In our current example, the target column is Churn
, since we want to predict who will churn.
From the dropdown menu, choose Churn
before clicking Next.
In general, the values of the target column can be numerical (like CustServ Calls
) or categorical (like Churn
).
Depending on your target column, the problem will fall into one of the three following categories:
- Binary classification - Categorical data, two possible values (like
Churn
) - Multiclass classification - Categorical data, three or more possible values
- Regression - Numerical data (like
CustServ Calls
)
Choose a column, and Auto ML will automatically detect what type of problem it has to solve. Additional details for for each type of problem are given below.
-
Binary Classification (predicting one of exactly two possible values)
Some questions have a yes-or-no answer. For example, if you take a medical test, the results are often described as positive or negative:
- Positive : the test found what you were looking for (e.g., an infection)
- Negative : the test did not find what you were looking for (e.g., no infection)
If the result is positive, a more thorough investigation may be necessary; if the result is negative, no more work is needed. Arguably, the positive result is more important and deserves a higher degree of attention, because the focus of medical work is to treat the infection.

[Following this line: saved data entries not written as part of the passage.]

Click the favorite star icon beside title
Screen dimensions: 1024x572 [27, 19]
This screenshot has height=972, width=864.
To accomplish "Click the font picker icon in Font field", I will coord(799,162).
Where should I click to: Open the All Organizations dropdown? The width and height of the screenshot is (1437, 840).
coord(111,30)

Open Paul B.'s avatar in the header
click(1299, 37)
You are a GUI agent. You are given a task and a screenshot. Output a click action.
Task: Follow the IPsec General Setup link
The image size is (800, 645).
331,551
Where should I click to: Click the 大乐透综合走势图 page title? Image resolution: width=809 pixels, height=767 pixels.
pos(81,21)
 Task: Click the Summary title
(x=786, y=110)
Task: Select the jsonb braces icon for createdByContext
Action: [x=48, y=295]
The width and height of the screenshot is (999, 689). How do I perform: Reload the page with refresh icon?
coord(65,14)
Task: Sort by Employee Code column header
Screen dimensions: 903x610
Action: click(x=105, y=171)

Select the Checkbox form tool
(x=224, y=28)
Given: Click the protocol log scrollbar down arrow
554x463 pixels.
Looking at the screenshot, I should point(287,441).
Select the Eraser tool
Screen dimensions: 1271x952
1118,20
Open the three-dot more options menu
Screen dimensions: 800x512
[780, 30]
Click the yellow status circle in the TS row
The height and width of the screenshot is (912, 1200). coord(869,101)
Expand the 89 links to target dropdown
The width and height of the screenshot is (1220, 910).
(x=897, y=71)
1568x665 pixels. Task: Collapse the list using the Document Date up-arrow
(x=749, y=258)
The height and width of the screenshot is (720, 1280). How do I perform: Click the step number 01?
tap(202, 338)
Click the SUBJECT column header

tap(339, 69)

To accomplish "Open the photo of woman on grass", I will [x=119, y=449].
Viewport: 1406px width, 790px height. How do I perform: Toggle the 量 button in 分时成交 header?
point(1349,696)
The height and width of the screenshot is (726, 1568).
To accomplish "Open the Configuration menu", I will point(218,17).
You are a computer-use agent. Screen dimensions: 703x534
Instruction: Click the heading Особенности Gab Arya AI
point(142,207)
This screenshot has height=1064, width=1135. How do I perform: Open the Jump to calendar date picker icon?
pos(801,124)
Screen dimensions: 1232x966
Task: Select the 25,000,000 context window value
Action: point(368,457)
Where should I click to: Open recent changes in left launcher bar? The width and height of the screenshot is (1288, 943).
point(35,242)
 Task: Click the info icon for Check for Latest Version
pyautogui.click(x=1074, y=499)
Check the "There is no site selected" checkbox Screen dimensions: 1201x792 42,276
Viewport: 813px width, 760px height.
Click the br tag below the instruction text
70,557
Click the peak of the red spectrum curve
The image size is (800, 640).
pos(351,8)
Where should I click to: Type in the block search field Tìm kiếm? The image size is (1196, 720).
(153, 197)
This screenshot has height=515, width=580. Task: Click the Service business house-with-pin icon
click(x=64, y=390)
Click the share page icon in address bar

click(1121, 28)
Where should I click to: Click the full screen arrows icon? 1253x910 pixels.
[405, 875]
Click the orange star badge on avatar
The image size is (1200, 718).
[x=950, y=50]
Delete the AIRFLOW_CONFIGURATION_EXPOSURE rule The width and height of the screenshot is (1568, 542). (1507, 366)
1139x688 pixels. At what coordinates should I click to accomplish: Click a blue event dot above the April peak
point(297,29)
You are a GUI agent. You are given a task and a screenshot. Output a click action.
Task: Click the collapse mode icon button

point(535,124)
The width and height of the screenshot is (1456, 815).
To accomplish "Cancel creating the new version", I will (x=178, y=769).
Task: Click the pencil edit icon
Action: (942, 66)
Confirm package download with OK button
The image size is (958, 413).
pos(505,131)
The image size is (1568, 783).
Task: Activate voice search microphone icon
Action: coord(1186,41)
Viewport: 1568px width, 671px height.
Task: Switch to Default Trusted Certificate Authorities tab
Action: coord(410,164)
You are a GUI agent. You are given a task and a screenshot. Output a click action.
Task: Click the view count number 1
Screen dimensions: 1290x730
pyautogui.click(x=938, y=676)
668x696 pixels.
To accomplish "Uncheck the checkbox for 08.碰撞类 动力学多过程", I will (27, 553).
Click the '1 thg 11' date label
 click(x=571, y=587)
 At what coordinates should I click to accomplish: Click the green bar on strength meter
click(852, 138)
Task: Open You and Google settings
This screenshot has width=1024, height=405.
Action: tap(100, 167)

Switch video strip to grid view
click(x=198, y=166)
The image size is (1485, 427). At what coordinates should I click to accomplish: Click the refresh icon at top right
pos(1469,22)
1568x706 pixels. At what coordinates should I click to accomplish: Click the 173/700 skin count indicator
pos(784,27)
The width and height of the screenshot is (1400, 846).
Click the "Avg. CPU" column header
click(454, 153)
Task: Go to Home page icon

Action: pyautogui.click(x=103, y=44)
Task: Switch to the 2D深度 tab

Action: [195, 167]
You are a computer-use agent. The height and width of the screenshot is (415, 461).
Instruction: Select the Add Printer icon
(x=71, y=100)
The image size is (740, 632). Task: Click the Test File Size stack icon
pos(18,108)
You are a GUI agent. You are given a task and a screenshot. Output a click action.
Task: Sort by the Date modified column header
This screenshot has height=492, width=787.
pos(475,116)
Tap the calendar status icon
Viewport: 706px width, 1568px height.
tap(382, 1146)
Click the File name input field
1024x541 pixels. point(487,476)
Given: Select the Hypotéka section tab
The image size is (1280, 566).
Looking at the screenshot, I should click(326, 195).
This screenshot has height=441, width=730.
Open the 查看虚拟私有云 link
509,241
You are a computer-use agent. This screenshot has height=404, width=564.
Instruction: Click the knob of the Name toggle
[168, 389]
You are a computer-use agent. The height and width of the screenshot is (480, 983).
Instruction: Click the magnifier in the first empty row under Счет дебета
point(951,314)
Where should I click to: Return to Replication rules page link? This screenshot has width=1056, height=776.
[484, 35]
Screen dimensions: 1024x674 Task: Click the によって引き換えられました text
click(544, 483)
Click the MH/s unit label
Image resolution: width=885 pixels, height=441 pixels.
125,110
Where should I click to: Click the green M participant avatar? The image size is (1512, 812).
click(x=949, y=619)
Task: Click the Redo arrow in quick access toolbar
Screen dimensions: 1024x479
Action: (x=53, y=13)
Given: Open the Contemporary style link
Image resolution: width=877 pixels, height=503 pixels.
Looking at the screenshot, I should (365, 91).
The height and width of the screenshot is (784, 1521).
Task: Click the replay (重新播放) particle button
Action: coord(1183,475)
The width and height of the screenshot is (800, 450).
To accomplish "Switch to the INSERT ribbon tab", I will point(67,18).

Our current problem, where
Churn
takes the values "yes" or "no", is an example of a binary classification problem, with the focus on "yes", since we want to predict which customers will churn. -
Multiclass Classification (predicting one of three or more possible values)
If your target column has three or more non-numerical values, your problem is called a multiclass classification problem.
-
Regression (predicting numerical values)
If your target column is numerical, and you want to predict the numbers in that column, your problem is called a regression problem. For example, in our Churn Prediction Data, there is a column called
CustServ Calls
whose value is the number of times a customer has called customer service.
Step 3: Select Inputs
Not all of your data columns will help you make a prediction. By discarding some of the columns, you may speed up your model-building and / or improve the model's performance. But how do you make that decision? A key point is that you're looking for patterns. Without some variation in the data and some discernible patterns, the data is not likely to be useful.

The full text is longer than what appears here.